Getting started

Welcome to Computing on Demand

Welcome to our new services for high performance computing resources, running on the popular Open OnDemand platform.

To access the services, go to ondemand.fab.lse.ac.uk where you can:

launch jobs
see your running jobs
upload and download files
work interactively, with access to:
- Jupyter-based notebooks
- a persistent terminal
- a remote desktop with GUI applications

Commands in this documentation

In this documentation commands intended to be typed are written command name when there are several command to run at once these will be shown as

command argument
another_command

Output from commands will also be shown in that format.

Getting Help

These guides are intended to help you get used to this service. They are not a guide to working in the statistical applications, rather they are a guide on how to use the statistical applications efficiently with this service.

At the top right of these guides is a search box.
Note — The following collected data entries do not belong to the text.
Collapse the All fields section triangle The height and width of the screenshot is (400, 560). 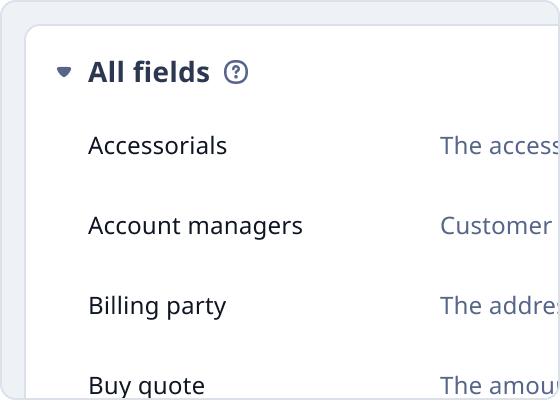click(x=64, y=72)
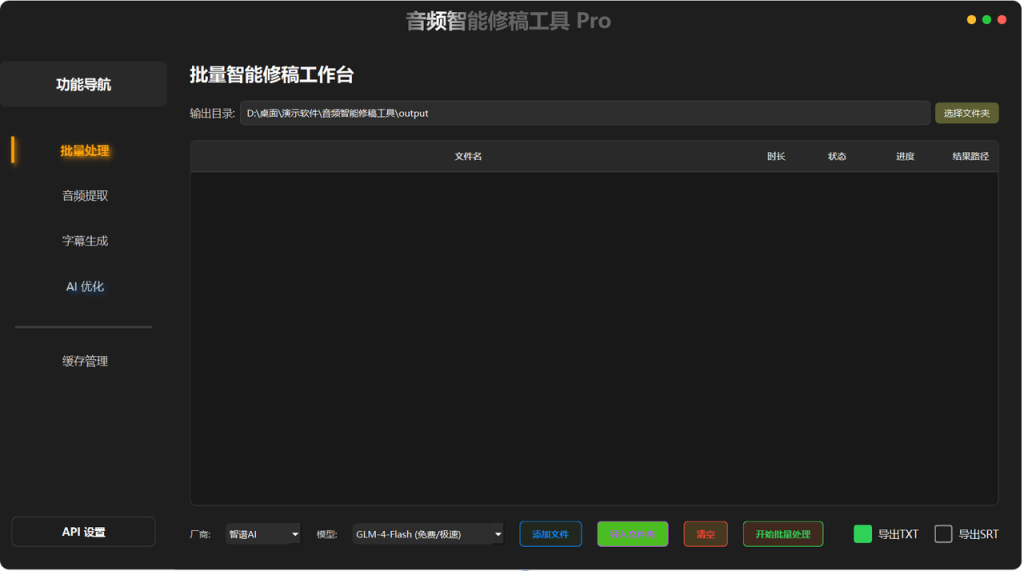Enable the 导出SRT checkbox
Image resolution: width=1024 pixels, height=571 pixels.
[x=943, y=534]
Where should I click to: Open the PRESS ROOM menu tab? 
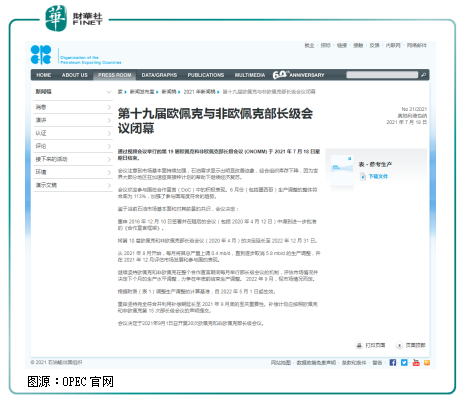[x=115, y=75]
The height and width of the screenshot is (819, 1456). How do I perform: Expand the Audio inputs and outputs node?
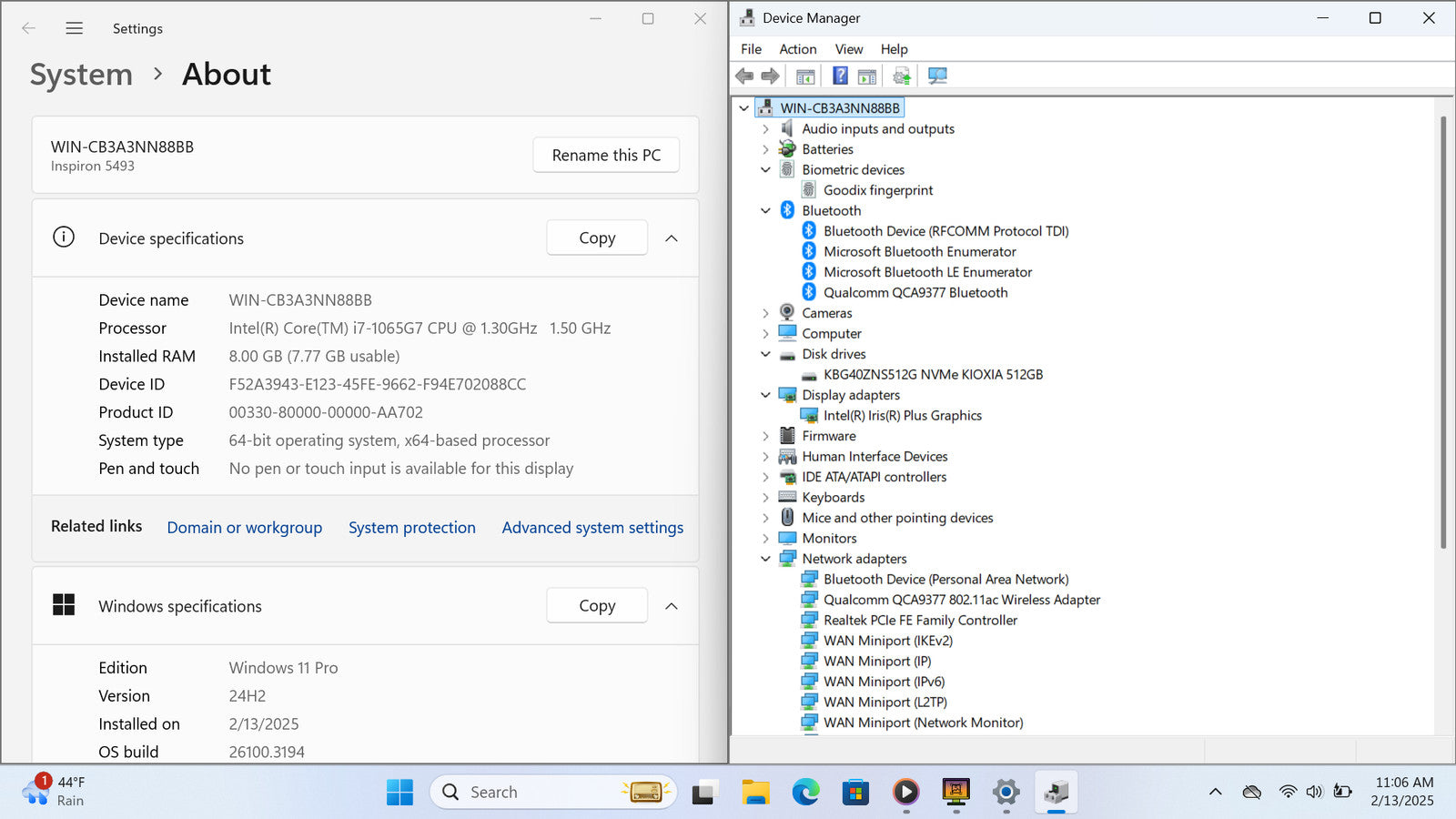pos(765,129)
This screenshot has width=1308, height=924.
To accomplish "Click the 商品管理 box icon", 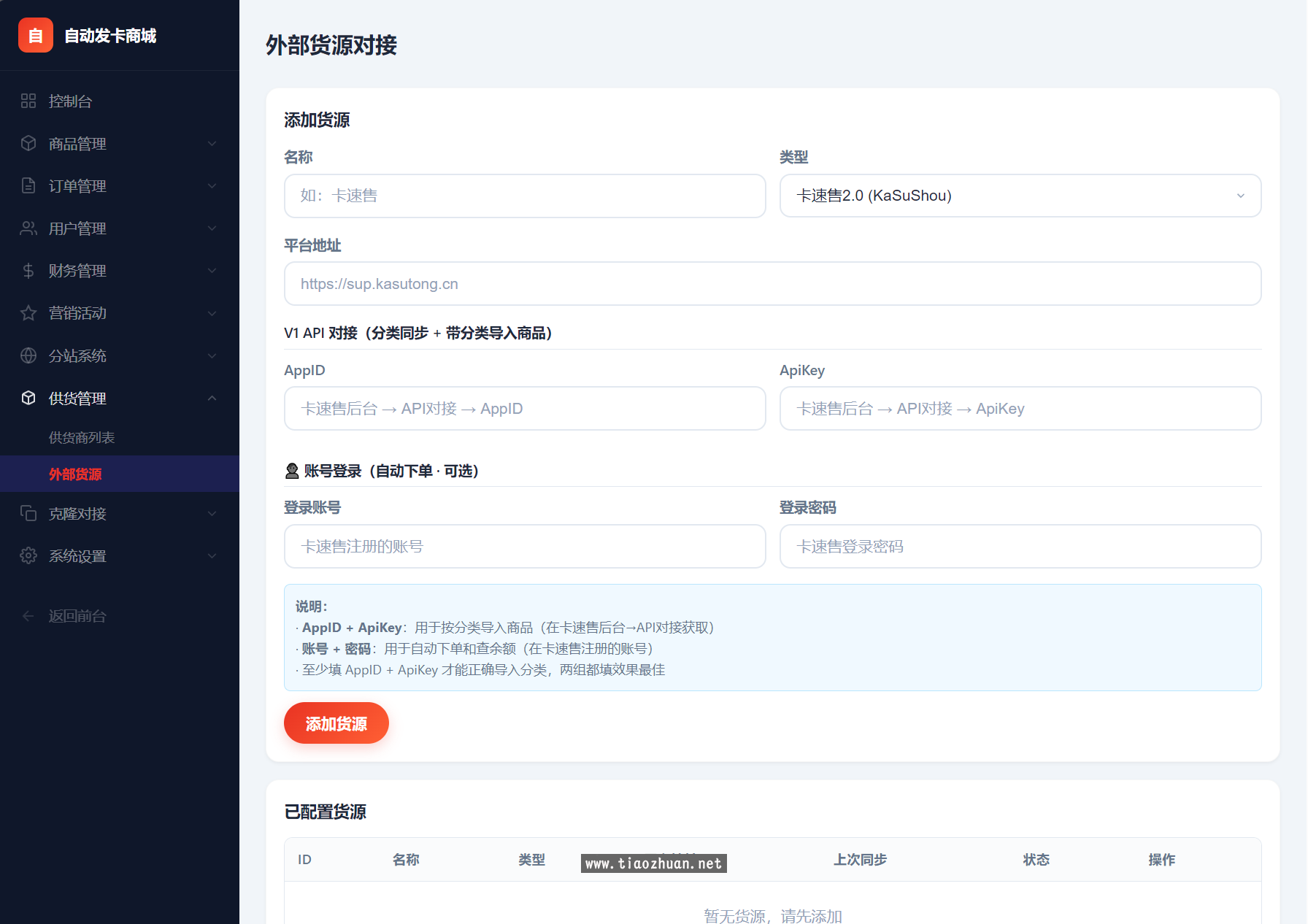I will [28, 144].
If you cannot find the help you need in this guide, please reach out to us in our Teams channel at fab discuss or send fabian@lse.ac.uk an email.

Connecting

Use your browser to go to ondemand.fab.lse.ac.uk. If you have used another Microsoft Office 365 services beforehand, you will be logged straight in to the service and see the main page.

Here you can access various applications and information, please note the NOTICE in yellow, here we will post updates and any service related notices.

Ondemand Main Page

If you haven't used Office 365 services beforehand, you should see a login page where you can enter your LSE email address followed by your password. Accept the MFA request using your authenticator app on your phone (or whichever MFA method you have setup).

From here you can explore the applications available, transfer files and launch jobs for your research.

Transferring files

Ondemand, the remote desktop and Jupyter Lab all offer file transfer options which are good for small uploads of files and data, for larger files different upload methods are available.

Jupyter Lab

Jupyter Lab offers notebook editing, code running and file transfer features to make producing documented code easier.

We currently support running Julia, Python, R and Stata within notebooks.

Using your web browser, either from the OnDemand main page or via the Apps menu, select Jupyter Lab.

You will be given a choice of size of the server that will run your Jupyter Lab session. Unless you know you will be using parallel processing, you should choose 1 or 2 CPUs. Two CPUs can help keep your Jupyter session responsive and speed up file access when one CPU is busy processing your code.

Detailed user guides can be found on the Jupyter Lab website.

Desktop

Using your web browser, either from the OnDemand main page or via the Apps menu, select Remote Desktop.

You will be allocated a persistent connection to a desktop with the applications available; most are under the Statistics menu.

At the top of the window there is a row of icons allowing you to:

Transfer Files
Copy and Paste text
Setup your mic and speaker (probably not that useful)
Setup multiple monitors
Use full screen mode

Use Google Chrome

Whilst you can copy and paste to/from the desktop using any browser, it is easier with Google Chrome as it will automatically sync your clipboard, rather than you having to use the buttons.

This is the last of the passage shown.